We were there only seven hours before heading back down to Houston.  What can you do in seven hours?  You can see your brother no longer lucid and barely conscious.  You can struggle to get into him even a milliliter of morphine either under his tongue or against his cheek as his jaw remained clampled shut.  You can watch him writhe in pain as you help maneuver his frail body so that the nurse can change the bandage over his bed sore.  You can try to help get him to urinate when very little of his body is functioning.  You can see everything that is death's triumph over life.  You can say good-bye while holding his twitching, cold hand.  You can watch his eyes flitter open at your voice with the briefest of expectation that he might recognize you.  You can then see that naive expectation was in vain as the spark of recognition is no longer there.  And then you can watch your dad break down over the imminent death his son.

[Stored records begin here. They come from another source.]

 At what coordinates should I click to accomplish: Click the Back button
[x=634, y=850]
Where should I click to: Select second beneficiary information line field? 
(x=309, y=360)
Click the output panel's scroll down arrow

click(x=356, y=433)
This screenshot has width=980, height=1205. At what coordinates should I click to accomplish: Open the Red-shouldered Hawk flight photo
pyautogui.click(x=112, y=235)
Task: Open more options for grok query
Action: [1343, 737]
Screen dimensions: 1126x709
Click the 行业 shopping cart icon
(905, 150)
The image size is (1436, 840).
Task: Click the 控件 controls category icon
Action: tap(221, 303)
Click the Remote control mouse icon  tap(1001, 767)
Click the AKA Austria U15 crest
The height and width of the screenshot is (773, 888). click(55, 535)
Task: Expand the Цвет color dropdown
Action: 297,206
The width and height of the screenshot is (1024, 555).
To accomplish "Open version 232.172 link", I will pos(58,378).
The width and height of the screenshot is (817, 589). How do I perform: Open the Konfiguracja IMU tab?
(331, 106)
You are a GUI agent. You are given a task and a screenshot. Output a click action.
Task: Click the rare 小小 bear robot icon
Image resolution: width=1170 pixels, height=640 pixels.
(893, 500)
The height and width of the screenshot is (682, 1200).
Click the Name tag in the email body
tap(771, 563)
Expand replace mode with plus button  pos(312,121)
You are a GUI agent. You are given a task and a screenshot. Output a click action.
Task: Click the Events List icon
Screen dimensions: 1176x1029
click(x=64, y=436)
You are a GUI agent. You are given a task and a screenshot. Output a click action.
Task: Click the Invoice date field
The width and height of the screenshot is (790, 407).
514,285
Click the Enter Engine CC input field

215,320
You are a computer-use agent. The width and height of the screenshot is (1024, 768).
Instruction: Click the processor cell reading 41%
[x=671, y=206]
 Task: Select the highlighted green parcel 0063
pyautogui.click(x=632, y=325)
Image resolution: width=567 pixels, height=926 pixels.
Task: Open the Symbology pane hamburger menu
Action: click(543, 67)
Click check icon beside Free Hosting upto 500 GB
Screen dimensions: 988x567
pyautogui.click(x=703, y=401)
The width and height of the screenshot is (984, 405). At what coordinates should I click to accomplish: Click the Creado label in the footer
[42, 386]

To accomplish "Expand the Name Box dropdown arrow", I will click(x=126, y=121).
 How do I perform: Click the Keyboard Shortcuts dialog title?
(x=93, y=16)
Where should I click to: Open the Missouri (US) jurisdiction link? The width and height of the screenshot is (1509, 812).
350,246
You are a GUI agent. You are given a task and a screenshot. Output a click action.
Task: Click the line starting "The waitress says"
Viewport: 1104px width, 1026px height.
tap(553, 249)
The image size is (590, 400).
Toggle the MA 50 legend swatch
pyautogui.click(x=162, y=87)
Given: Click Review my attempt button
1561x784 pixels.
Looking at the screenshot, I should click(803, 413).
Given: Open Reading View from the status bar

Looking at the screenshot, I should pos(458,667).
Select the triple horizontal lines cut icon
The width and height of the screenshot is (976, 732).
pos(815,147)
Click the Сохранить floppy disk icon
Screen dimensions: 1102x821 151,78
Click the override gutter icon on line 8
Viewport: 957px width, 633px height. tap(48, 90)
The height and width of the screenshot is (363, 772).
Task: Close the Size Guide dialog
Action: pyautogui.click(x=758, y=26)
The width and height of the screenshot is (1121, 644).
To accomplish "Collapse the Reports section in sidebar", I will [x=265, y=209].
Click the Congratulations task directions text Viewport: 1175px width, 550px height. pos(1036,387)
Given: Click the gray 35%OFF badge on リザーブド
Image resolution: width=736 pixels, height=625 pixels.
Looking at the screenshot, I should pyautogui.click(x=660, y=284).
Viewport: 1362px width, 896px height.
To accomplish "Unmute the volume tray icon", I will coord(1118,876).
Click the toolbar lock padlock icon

You can then get into the car and drive away with the setting sun struggling to figure out how to put one foot in front of the other.  I have my last final exam to take today.  I could care less about it.  I have honors in the class, at least until I bomb the final.  It seems such a small, stupid and insignificant sacrifice to make in order to watch my brother die.  Maybe it's my own form of penance.  I only take it because I'm going through the motions.  That and it conveniently happens to fall on the day my dad has chemotherapy.  I get home shortly before midnight.  I say hello to my son.  He's a night owl like his mom.  At least like she used to be because she's fast asleep.  I quietly creep into our room and lean over to place a gentle kiss on her cheek.  A slow smile graces her face.  So how do I keep going?  It's moment to moment and each one is an eternal struggle.  But seeing my son, seeing my wife smile in her sleep, hell, even seeing my dog's wagging tail all allow that particular moment to exist and then pass into the next.  And I do care about getting my dad to chemo so that's what gets me out of bed, at least for today.  But what will I care enough about to get me out of bed the next day or the next month or the next year?  I just don't know....


Nancy said...

There is nothing to say but that we are praying for peace. Your family is always in our thoughts.

Kathy Spann said...

Our thoughts have been with your whole family throughout this journey. We wish quiet, pain free moments of peace. Although Josh has shown incredible bravery, I know the rest of the family has endured much and our prayers will be with them in the days ahead. Bless you all,
The Spann Family

Steve Parker, M.D. said...

I know this doesn't matter to you now, but what you're going through will make you a better doctor than most of your classmates, by light-years. Regardless of test scores.